- _What to work on_
In the records below, count every line containing "agent". Reply with the number only.

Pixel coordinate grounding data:
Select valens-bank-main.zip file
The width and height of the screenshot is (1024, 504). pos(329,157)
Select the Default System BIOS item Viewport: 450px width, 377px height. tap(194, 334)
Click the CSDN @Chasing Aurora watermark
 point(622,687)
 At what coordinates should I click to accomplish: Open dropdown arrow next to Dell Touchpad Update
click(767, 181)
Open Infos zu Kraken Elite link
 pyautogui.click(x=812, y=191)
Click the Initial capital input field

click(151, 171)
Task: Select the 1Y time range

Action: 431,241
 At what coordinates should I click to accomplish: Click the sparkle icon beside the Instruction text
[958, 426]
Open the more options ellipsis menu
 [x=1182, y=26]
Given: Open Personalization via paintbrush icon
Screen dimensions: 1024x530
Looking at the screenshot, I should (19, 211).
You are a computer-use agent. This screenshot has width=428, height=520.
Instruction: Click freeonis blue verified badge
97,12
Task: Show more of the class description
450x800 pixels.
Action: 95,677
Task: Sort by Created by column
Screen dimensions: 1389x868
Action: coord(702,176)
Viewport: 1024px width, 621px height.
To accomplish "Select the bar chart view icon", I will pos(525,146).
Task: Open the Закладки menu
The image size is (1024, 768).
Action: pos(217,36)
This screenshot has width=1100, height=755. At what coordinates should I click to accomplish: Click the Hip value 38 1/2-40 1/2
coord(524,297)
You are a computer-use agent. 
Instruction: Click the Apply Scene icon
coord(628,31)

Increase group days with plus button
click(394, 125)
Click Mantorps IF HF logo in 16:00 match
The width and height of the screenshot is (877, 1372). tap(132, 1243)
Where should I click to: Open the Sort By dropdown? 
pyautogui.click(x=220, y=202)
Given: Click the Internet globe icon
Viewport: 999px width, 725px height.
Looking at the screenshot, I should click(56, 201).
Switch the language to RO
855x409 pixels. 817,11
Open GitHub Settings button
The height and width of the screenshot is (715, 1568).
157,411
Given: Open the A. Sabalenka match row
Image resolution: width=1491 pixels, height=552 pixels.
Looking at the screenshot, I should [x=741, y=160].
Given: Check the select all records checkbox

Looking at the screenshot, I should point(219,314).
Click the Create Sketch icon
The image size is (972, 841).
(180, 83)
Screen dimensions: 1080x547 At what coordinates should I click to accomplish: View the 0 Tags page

- _Output for this exercise_
2